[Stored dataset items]
(begin)

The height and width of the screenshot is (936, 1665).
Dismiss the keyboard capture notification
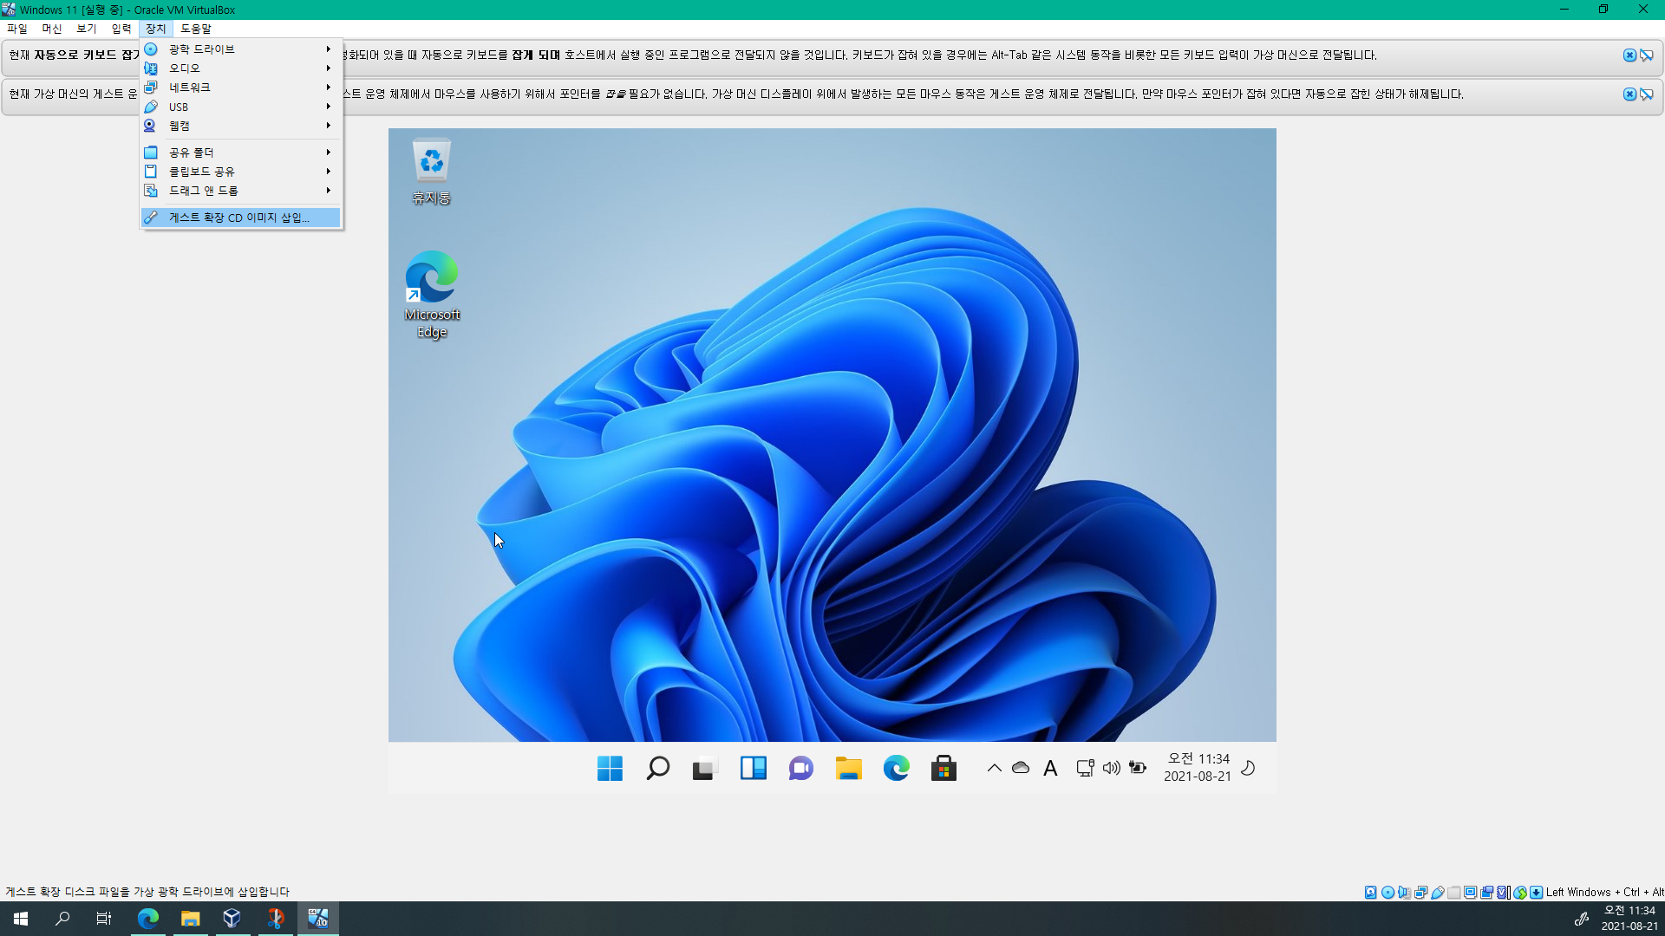click(1629, 55)
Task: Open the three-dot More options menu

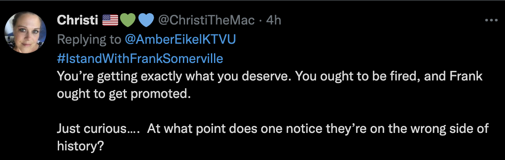Action: coord(491,21)
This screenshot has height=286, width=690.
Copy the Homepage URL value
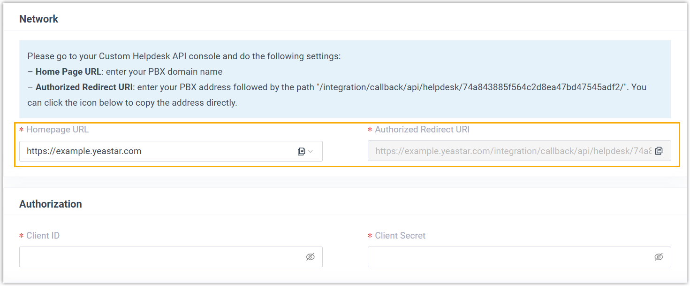point(301,151)
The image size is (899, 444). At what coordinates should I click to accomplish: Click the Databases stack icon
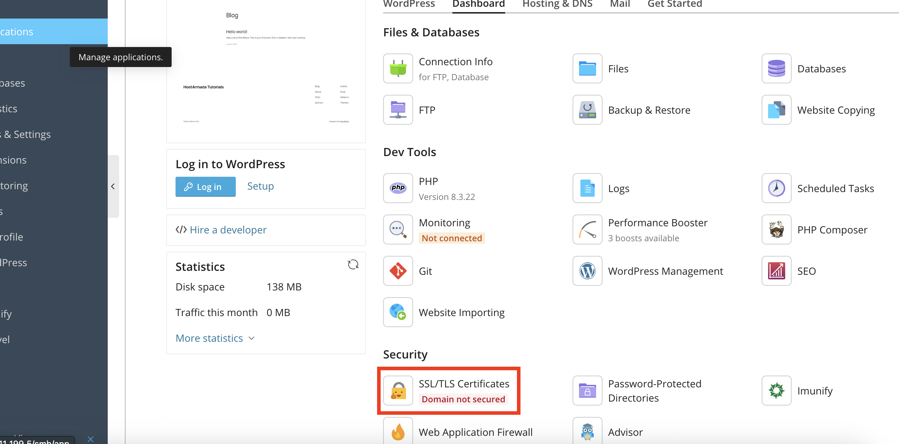pyautogui.click(x=776, y=68)

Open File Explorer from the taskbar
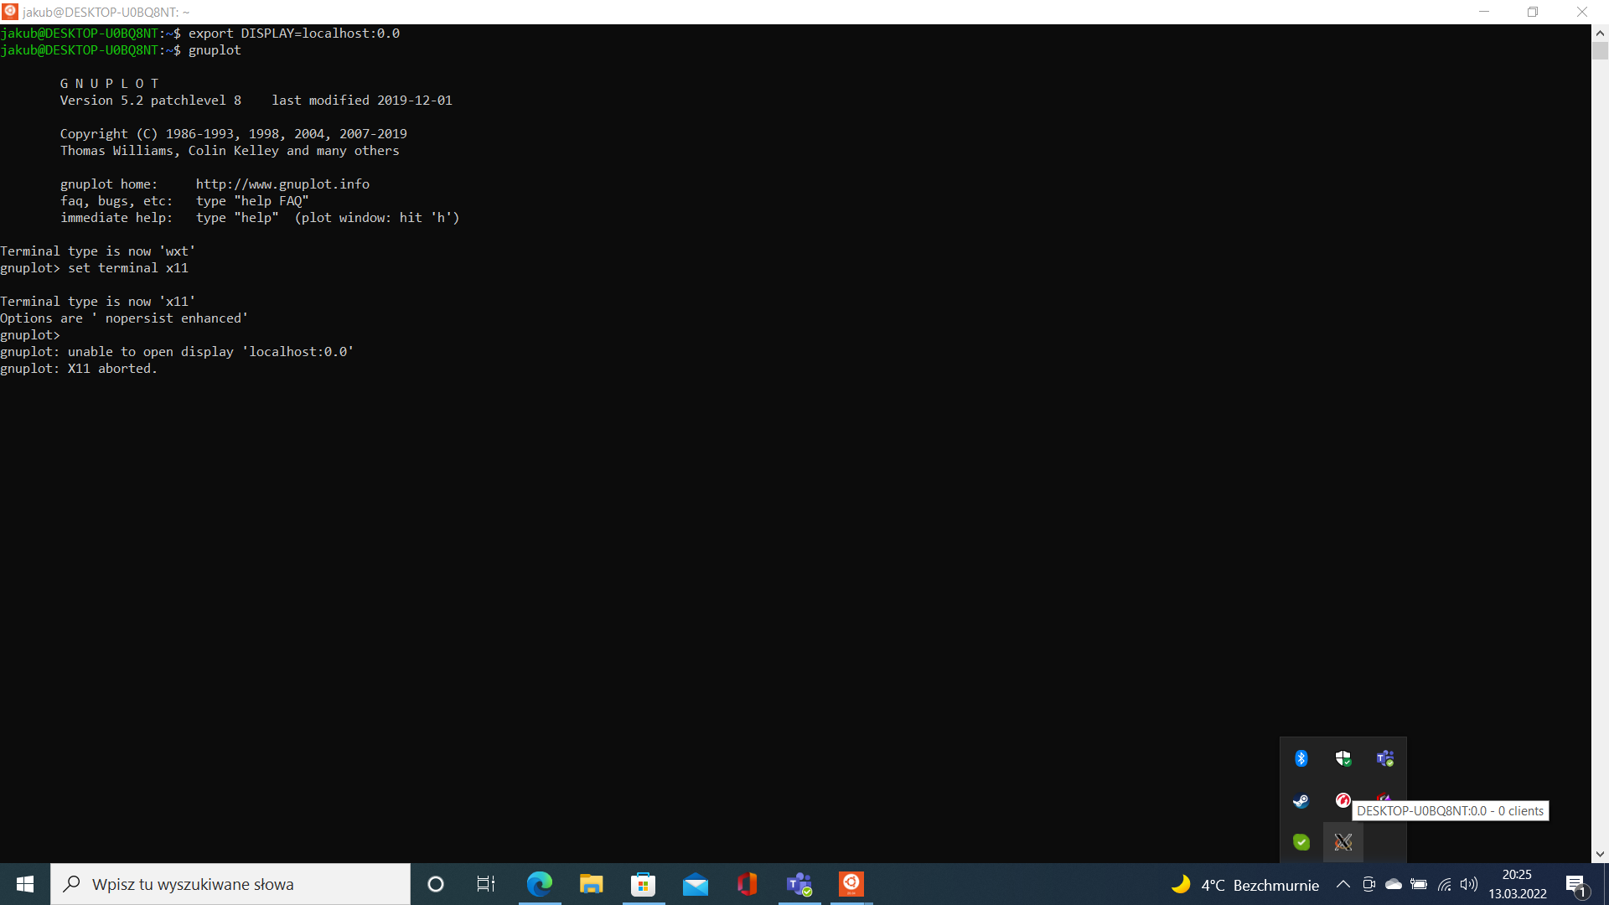click(x=591, y=884)
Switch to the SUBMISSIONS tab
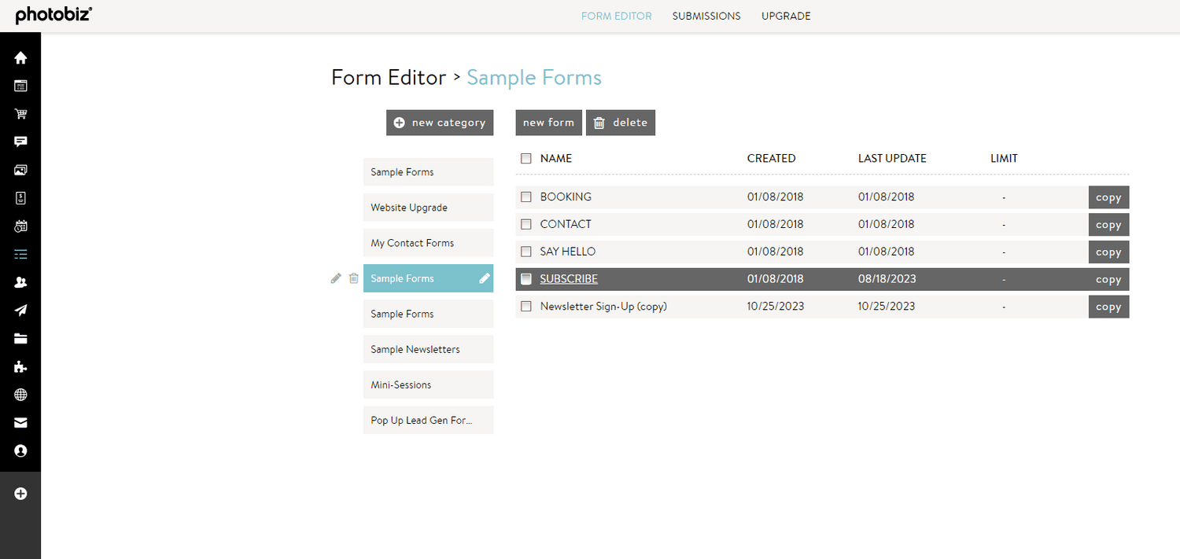Viewport: 1180px width, 559px height. click(x=706, y=16)
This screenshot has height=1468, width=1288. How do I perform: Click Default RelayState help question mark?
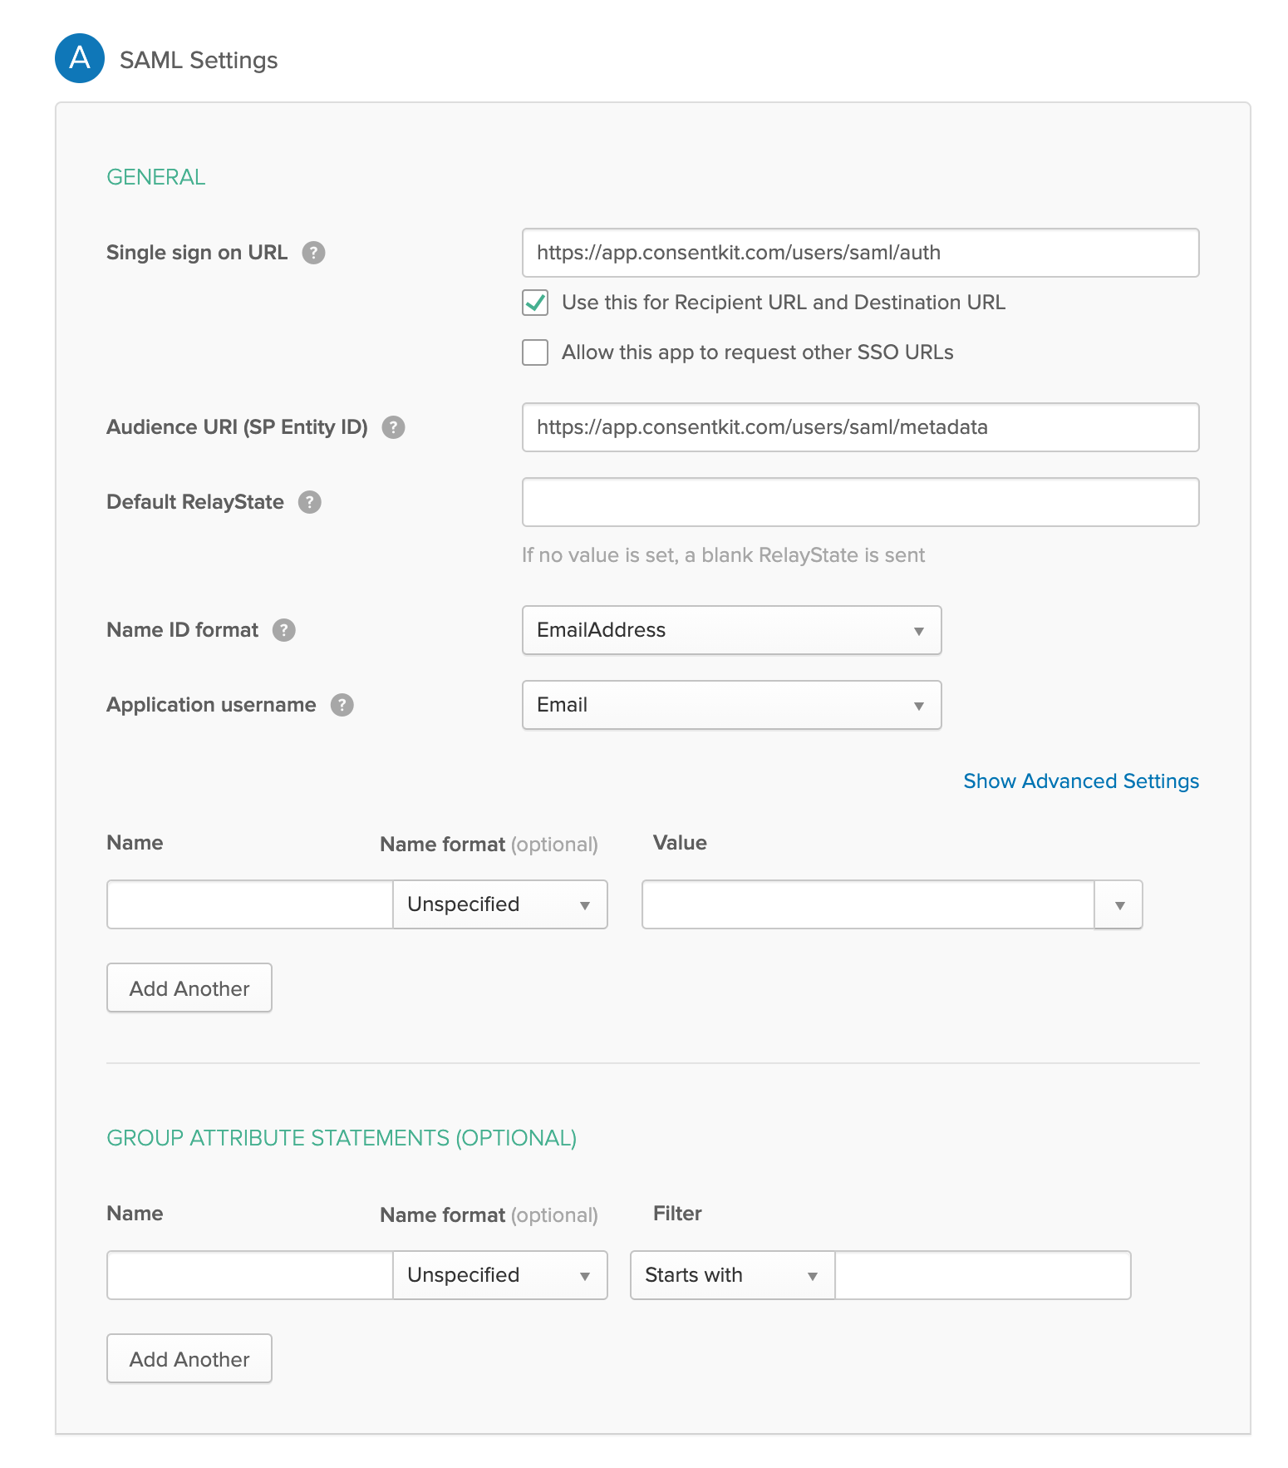pyautogui.click(x=310, y=502)
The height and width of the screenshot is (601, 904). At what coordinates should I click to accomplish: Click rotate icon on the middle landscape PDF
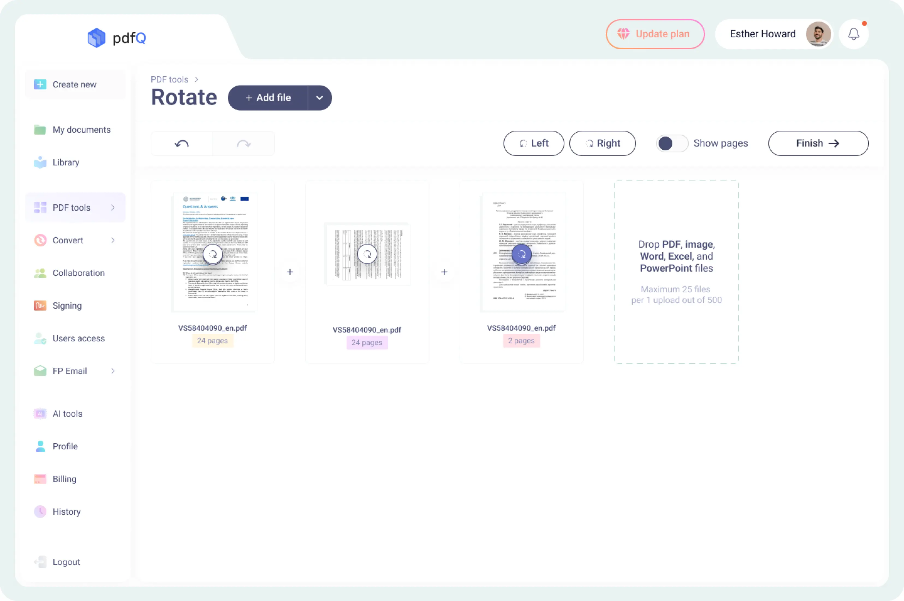click(x=367, y=254)
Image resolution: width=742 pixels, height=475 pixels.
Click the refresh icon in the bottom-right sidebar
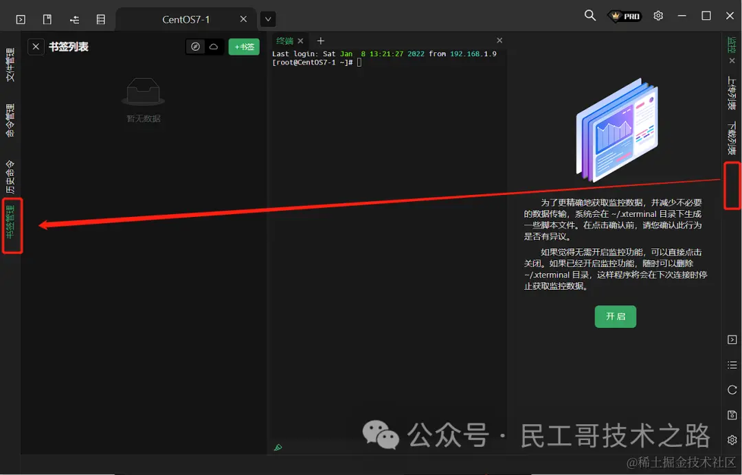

(end)

# [Written exercise]
Format everything from the line containing "This screenshot has height=286, width=690." down to the end of the entries as a JSON list of strings, with one string per line, no blank lines, and no pictures.

# [Exercise output]
[
  "This screenshot has height=286, width=690.",
  "Copy the Homepage URL value",
  "point(301,151)",
  "The image size is (899, 444). At what coordinates should I click to accomplish: Click the Databases stack icon",
  "pyautogui.click(x=776, y=68)",
  "Open File Explorer from the taskbar",
  "click(x=591, y=884)",
  "Switch to the SUBMISSIONS tab",
  "Viewport: 1180px width, 559px height. click(x=706, y=16)",
  "This screenshot has height=1468, width=1288. How do I perform: Click Default RelayState help question mark?",
  "pyautogui.click(x=310, y=502)",
  "The height and width of the screenshot is (601, 904). At what coordinates should I click to accomplish: Click rotate icon on the middle landscape PDF",
  "click(x=367, y=254)",
  "Image resolution: width=742 pixels, height=475 pixels.",
  "Click the refresh icon in the bottom-right sidebar"
]